Psychology of testing had its own win in the war- the victory of acceptance by public. Millions of schoolchildren, employees and applicants for college had to face tests batteries, the observation for which would have determined the development in their lives.

By the year of initial 1920s, about 4 million tests of intelligence were being bought each year, majorly for utilization in the schools. Binet-Stanford of Terman was sold over for 50,000 copies in the year of 1923.

The system for public education in Unites states was identified around the ideology of quotient of intelligence and score of IQ tuned into the most significant criterion for the placement of students and their advancement.

To lend scientific and authority credibility to their enterprise which was fledging, testers of intelligence had accepted terminology from earlier disciplines of engineering and medicine.

Their aim was to encourage people that psychology was not only scientific, essential and legitimate as the more developed sciences.

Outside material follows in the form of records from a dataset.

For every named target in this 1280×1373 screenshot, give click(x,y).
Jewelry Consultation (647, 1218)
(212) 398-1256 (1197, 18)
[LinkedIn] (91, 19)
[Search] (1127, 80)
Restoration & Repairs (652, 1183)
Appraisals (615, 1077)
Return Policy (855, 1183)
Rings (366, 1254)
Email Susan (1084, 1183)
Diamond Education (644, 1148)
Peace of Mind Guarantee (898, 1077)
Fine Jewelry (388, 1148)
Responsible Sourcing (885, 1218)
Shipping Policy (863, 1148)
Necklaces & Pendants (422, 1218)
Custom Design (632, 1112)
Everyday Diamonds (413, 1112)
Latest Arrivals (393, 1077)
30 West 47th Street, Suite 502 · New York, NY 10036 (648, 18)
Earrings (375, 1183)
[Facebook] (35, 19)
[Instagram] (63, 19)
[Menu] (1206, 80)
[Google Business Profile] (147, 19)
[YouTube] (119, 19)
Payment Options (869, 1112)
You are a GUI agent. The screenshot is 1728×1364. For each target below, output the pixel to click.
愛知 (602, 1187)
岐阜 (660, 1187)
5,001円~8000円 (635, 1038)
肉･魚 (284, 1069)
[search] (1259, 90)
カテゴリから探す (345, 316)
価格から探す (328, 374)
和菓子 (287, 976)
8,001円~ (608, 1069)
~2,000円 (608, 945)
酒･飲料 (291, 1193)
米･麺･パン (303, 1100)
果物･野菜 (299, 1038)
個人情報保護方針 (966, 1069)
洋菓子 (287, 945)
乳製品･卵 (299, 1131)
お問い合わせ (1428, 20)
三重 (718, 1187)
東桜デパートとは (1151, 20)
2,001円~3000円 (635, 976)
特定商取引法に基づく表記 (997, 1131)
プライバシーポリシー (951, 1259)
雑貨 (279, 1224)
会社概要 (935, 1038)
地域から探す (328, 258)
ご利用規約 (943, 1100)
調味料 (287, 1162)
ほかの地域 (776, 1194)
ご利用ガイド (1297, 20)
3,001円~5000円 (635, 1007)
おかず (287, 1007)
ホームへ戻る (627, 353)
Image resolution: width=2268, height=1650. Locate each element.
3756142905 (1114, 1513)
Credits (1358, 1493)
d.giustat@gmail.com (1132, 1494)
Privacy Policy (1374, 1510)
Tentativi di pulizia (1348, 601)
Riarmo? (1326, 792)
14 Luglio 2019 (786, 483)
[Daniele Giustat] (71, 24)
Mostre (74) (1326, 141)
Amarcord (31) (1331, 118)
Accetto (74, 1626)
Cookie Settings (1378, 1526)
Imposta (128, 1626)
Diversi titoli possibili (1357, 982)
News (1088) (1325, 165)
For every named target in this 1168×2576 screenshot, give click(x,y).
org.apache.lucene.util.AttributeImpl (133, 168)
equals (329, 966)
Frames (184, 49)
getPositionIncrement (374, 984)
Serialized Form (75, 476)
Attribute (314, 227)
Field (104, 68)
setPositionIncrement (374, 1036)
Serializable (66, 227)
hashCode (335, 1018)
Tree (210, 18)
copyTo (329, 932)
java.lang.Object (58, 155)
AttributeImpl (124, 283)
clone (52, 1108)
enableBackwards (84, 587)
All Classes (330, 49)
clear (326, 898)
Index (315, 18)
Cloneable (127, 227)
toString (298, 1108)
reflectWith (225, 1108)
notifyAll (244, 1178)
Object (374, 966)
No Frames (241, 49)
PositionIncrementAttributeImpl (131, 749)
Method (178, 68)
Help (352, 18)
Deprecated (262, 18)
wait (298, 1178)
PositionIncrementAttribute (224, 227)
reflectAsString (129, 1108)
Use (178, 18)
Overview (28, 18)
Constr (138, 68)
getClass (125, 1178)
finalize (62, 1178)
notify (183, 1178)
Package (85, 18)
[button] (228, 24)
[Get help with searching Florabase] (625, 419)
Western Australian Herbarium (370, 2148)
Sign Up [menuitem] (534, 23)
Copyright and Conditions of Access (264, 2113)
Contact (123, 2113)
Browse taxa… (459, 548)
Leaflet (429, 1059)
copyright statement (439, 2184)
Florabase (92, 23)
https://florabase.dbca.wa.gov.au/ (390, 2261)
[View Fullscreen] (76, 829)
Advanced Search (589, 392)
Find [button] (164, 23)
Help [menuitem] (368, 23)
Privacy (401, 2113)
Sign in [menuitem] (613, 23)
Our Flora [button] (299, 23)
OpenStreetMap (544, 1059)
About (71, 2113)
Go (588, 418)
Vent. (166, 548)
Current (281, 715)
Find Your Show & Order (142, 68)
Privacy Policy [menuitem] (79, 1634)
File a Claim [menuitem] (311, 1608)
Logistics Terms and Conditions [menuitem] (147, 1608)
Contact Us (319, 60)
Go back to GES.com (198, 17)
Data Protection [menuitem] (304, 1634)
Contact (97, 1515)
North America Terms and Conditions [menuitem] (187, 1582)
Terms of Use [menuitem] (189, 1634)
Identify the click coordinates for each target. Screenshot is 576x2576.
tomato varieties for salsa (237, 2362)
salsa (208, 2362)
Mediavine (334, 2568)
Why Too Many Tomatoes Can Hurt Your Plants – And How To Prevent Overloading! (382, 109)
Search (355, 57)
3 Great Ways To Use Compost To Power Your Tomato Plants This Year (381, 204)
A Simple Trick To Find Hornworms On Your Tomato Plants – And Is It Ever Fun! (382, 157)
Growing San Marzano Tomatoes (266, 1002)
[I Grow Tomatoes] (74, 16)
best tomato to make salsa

Psychologists considered the people as subjects who were tested and not as the patients.

Tests were comparable to thermometers, which were provided to physicians only during that time. No one with improper training was allowed to make use of thermometer, an allegation also put on tests of psychology.

Tests were advocated as machines of X-Ray which allowed psychologists to look within the mind and to understand the mechanism of mind of the patients. The more they seemed to be doctors, the more amenable public became to accredit them the same status.